Last week, Socorro City council members had a frank discussion with Socorro Electric Co-op’s Chief Executive Officer Joseph Herrea, Trustee Leroy Anaya, and its Director of Communications Jerrid Williams.
With the city’s 25-year franchise agreement ending on May 17, 2024, the co-op contends not renewing the agreement would not be beneficial for its customers. Herrera argued, if the city didn’t renew its agreement or start to build its own utility it would penalize the co-op and its members. He also said, if the city continued pursuit of its own utility, it would force a significant rate increase to be made.
While the agreement could be terminated in May, according to Mayor Ravi Bhasker, a Judge indicated the agreement could continue month-to-month until a new agreement is reached. “We’d personally like to see you get away from Tri-state and go to Guzman. The city doesn’t want to be trapped into another 25-year franchise agreement,” Bhasker said, noting the use of Facebook by the Co-op Director of Communications to scare co-op customers was not appropriate.
“The city doesn’t have in mind terminating the agreement in May,” said Councilman Michael Olguin Jr. “We want to see what a good solid franchise agreement looks like. I’ve requested that in the past.”
Councilman Anton Salome scolded the co-op on its lack of progress the past during the past 13 years. “Mr. Herrera is the face of the problem, and the co-op has deterred businesses from coming to Socorro (because of the high rates). Our businesses have been stifled. They can go to Los Lunas and pay 5 cents a kilowatt hour. Manufacturing businesses … they won’t come here. It’s too expensive. There’s been a long term of silence between the city and the co-op board. We need to work together for the betterment of our community.”
The city is proposing the transformation to a new city-owned electric entity to be completed in stages.

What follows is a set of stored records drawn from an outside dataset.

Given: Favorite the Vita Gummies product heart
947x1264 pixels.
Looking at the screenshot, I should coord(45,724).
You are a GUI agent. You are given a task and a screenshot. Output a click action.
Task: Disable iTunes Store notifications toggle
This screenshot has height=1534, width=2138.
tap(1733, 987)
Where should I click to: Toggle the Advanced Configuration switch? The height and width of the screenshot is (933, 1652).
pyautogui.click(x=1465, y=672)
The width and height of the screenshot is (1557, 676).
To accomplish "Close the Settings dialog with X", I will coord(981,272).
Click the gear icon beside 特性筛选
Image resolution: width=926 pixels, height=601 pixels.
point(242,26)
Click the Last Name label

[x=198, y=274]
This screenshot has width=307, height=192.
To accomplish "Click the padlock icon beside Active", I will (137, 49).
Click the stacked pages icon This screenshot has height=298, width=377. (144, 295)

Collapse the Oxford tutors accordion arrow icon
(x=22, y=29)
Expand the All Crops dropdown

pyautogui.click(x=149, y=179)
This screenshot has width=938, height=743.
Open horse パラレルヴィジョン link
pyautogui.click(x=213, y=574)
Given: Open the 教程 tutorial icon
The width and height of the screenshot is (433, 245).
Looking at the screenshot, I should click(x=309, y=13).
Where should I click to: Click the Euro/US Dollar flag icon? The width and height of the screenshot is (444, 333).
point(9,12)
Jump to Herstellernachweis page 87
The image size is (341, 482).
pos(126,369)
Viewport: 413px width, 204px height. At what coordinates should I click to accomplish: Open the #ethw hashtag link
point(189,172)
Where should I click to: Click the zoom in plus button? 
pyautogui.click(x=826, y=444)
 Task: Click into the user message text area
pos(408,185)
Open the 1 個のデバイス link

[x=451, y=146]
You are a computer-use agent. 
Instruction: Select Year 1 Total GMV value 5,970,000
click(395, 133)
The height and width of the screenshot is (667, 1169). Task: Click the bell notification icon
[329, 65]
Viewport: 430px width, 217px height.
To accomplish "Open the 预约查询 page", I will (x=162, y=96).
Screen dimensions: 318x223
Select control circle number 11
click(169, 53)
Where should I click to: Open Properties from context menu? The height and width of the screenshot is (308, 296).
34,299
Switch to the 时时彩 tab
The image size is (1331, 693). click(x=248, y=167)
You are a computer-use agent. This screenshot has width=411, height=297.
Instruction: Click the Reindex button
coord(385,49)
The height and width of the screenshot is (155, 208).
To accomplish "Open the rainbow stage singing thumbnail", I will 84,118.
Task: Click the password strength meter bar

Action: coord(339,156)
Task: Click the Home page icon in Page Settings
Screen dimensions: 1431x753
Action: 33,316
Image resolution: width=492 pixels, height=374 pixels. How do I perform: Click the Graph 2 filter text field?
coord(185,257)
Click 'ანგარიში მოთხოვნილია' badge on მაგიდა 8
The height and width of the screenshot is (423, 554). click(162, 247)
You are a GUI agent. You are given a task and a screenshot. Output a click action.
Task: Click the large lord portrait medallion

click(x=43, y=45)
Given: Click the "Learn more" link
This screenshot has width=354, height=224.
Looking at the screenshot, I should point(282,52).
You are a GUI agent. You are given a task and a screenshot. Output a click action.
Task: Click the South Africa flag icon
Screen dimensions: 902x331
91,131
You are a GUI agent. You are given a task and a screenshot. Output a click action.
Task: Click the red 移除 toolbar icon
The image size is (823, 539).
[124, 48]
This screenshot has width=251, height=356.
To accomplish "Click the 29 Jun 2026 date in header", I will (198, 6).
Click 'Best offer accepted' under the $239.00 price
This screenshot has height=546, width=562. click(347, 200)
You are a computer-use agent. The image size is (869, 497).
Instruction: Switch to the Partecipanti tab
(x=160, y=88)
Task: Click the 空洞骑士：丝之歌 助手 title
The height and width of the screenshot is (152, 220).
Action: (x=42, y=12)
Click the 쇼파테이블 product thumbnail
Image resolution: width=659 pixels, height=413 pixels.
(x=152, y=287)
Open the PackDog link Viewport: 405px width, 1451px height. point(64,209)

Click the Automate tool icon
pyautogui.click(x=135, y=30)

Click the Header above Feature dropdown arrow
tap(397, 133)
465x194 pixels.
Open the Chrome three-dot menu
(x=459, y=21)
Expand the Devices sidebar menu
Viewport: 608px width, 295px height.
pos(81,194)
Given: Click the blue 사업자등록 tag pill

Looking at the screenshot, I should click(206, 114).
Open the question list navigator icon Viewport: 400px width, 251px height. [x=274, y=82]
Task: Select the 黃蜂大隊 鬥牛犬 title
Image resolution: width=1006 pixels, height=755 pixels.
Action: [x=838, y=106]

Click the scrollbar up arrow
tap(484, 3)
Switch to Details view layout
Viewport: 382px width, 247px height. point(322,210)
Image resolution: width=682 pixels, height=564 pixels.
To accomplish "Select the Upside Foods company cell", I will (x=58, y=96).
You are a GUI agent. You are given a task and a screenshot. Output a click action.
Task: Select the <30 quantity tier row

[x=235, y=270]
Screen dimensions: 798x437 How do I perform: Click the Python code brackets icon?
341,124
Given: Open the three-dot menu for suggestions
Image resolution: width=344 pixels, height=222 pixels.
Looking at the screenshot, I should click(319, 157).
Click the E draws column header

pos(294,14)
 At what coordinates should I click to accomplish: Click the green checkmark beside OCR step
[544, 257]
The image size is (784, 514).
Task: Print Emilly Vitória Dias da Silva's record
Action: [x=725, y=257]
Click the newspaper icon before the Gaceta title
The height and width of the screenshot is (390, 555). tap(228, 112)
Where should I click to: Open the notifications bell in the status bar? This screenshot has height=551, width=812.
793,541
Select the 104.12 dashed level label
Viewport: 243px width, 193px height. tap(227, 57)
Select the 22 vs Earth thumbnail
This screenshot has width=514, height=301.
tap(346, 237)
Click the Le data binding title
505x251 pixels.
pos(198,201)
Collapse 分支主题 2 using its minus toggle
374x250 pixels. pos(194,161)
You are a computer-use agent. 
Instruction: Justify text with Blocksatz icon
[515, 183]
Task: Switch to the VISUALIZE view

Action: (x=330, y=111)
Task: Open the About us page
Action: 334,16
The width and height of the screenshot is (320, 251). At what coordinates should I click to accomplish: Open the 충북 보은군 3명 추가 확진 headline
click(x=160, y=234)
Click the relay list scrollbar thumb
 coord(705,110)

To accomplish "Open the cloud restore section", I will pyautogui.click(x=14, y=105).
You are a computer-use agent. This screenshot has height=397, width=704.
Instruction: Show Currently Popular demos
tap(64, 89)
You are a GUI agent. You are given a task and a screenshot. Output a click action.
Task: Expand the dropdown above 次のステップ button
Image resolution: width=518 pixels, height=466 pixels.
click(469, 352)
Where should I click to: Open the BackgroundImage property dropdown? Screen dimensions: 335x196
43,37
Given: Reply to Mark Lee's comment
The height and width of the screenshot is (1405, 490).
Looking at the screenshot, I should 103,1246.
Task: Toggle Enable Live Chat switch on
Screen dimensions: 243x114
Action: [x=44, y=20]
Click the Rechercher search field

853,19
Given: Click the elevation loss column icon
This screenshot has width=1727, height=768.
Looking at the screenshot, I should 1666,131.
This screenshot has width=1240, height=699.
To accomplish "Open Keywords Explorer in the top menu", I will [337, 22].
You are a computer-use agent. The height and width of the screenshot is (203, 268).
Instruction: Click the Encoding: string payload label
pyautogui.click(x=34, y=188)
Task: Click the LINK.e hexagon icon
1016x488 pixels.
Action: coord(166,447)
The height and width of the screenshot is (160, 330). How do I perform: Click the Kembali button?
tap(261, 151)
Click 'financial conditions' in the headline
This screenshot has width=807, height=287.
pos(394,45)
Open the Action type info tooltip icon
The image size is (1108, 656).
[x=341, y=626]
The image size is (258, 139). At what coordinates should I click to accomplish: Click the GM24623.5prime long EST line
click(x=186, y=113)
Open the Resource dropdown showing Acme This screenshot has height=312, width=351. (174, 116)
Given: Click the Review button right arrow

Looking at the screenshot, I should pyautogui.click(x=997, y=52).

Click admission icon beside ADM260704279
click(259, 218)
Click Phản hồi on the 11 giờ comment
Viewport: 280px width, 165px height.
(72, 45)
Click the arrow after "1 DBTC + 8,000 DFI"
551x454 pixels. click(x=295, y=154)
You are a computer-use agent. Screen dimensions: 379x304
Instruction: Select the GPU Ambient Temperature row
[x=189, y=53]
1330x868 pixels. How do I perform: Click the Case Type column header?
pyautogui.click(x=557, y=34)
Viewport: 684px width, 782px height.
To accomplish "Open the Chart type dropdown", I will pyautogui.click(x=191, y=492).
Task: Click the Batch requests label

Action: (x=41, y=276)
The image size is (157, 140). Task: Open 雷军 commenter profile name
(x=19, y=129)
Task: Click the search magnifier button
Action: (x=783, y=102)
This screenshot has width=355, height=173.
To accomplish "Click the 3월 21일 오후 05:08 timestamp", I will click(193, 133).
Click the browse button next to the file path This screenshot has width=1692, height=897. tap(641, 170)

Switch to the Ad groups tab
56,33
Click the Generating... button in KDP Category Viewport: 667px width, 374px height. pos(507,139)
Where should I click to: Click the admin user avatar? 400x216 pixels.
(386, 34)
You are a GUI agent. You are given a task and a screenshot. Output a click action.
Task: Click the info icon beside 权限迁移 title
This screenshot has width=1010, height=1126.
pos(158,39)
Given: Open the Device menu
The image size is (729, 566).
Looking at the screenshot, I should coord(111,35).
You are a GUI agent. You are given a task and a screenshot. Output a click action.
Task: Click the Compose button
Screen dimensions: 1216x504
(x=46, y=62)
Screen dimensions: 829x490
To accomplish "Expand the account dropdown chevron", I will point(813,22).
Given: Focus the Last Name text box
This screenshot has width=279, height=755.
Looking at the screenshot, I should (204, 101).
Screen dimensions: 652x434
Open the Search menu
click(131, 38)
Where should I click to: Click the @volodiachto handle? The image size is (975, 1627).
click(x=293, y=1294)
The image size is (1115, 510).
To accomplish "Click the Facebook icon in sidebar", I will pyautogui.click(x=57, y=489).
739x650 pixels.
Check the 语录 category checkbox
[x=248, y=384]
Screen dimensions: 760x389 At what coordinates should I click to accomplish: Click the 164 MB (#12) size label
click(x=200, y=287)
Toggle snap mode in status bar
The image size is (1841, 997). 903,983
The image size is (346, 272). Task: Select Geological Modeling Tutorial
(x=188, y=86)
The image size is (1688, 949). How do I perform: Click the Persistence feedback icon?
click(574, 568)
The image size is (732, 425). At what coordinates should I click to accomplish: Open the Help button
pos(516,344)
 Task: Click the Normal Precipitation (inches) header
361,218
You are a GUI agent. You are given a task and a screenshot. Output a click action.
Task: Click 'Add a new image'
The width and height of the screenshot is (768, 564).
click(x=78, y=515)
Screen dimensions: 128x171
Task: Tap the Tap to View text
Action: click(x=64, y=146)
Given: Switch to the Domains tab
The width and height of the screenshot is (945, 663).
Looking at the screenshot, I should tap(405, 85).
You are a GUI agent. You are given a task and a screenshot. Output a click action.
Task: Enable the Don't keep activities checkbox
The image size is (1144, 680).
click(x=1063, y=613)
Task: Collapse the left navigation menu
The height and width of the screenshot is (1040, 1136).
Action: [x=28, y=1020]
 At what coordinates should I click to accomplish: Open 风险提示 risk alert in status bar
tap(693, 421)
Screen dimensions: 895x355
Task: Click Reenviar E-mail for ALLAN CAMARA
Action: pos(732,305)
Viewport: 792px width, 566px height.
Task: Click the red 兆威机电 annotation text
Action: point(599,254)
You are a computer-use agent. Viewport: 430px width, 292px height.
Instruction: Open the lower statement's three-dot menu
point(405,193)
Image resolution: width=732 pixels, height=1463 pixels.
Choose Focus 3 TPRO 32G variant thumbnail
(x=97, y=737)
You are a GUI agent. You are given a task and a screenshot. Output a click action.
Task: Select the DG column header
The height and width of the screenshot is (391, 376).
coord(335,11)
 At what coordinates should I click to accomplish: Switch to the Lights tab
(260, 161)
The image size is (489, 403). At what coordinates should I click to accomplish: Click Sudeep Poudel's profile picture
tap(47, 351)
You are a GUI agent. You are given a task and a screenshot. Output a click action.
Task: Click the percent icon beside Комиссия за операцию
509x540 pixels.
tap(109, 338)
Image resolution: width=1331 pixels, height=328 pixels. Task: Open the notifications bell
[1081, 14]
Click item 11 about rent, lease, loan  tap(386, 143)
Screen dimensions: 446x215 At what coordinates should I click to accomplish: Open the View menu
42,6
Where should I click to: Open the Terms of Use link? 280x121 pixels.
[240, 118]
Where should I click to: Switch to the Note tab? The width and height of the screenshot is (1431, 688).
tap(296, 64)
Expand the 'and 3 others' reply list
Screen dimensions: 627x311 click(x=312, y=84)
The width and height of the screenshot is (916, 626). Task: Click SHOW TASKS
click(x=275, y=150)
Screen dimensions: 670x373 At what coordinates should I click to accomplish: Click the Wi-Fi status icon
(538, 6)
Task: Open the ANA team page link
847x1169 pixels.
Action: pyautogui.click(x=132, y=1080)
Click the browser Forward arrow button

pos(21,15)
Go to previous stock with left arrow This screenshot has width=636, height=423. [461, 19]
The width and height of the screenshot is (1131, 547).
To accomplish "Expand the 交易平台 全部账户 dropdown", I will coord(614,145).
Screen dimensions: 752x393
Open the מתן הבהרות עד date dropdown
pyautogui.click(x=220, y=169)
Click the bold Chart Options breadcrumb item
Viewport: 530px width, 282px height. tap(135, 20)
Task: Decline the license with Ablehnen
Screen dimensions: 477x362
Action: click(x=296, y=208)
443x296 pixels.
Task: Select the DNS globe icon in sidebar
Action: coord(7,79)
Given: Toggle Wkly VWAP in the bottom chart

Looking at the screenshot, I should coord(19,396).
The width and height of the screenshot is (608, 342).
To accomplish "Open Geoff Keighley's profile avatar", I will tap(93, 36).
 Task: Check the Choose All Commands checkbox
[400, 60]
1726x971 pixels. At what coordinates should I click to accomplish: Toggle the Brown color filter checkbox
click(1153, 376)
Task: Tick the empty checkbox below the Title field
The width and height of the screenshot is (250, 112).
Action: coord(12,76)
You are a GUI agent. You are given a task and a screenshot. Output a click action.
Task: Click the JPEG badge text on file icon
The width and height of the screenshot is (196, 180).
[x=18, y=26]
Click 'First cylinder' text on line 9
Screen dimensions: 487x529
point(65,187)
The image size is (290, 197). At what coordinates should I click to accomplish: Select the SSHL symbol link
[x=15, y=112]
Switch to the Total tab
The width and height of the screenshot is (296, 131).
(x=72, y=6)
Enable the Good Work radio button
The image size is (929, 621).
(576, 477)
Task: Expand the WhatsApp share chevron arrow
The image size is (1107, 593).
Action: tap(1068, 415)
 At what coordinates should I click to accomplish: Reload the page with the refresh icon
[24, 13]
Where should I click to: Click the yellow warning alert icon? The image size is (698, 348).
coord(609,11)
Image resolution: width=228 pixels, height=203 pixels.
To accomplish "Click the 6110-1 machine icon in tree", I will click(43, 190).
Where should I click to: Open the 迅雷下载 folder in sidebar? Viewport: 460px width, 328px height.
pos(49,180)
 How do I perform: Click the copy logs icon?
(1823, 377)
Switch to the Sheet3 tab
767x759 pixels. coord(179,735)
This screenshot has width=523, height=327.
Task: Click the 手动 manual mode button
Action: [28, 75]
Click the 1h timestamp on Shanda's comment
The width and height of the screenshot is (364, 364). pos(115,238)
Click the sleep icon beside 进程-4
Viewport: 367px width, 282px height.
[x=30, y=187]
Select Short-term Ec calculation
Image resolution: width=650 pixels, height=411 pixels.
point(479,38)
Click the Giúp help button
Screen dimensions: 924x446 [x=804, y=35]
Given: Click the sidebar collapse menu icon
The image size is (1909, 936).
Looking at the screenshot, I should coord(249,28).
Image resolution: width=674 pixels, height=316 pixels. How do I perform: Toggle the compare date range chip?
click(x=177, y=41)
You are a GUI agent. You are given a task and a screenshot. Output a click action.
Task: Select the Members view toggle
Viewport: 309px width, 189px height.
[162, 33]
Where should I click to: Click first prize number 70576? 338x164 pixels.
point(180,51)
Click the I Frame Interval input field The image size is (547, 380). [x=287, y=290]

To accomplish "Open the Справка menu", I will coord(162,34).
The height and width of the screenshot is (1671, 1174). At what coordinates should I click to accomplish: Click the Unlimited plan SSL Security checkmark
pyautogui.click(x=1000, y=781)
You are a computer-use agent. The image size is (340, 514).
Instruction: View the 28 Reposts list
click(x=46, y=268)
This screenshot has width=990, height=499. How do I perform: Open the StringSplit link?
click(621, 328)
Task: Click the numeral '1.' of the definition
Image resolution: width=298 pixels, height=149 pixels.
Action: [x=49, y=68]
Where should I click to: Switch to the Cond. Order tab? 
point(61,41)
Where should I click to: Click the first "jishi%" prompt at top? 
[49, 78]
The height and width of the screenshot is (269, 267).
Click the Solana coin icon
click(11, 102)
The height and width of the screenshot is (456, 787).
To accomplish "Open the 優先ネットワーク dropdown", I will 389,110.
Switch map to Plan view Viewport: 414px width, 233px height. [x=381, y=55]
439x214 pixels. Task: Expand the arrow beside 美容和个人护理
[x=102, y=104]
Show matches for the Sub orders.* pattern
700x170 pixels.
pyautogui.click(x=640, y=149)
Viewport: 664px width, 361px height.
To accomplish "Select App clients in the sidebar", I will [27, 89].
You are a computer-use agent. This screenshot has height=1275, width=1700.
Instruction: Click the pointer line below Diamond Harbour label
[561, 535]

The first stage would be the industrial park area which includes: Socorro High School complex, the Socorro General Hospital complex, the Rodeo Arena, the Dicalite perlite mine, and the New Mexico Tech complex.
Rural customers’ concerns
Forrie Smith of San Acacia said there is a lot of apprehension among the “rural people” on what the city is trying to do. The apprehension, he said, is what happens when city takes away 35 percent of the co-op’s business.
“I don’t live in the city, but the people who live in the rural area are concerned. You guys take over the poles and the rates will go higher.”
“The only threat you’ve heard is from them (Socorro Electric Co-op),” Bhasker said. “They’re saying they will raise the rates. They sent out postcards. We didn’t send out those crazy postcards to make people agitated.”
A recent mailing pointed out SEC members would lose if the Mayor (Ravi Bhasker) gets his way. “If the city takes the key accounts from the cooperative, SEC may be forced to crease rates for all the other members.”
Councilman Damien Ocampo assured the Socorro Electric Co-op members in attendance, “All of us want more reasonable rates and to the get the rates down. I want what’s best for our greater community. We all want to be good neighbors … whether we live in the county to the west or north. I know everyone is anxious to see the numbers.”
Herrera said the co-op hasn’t had a rate increase since 2011. “The co-op wants to look into an extension of the franchise agreement.”
During the meeting, Pro Tem Mayor Mary Ann Chavez-Lopez noted she and others would be agreeable to a month-to-month or a year-to-year extension – but not 25 years. But the city, she indicated, ultimately needs a better electric utility rate.
Several council members indicated they planned to visit Aztec, N.M., on their own time schedules in the near future to see how it converted from Tri-State to Guzman Electric.
In addition, the CEO of Guzman plans to meet with the Co-Op board in the near future. “I think it’s good they’re going to meet with them,” said new Councilman Joel Partridge. “This is where the rubber meets the road.
In other business:
• Site Southwest was awarded the bid for engineering services for Sedillo Park Renovations. Others submitting bids were DHM Design, Molzen Corbin and THK Associates/North Valley Design.
• Approved a resolution concerning Community Development Block Grant federal requirements for citizen participation.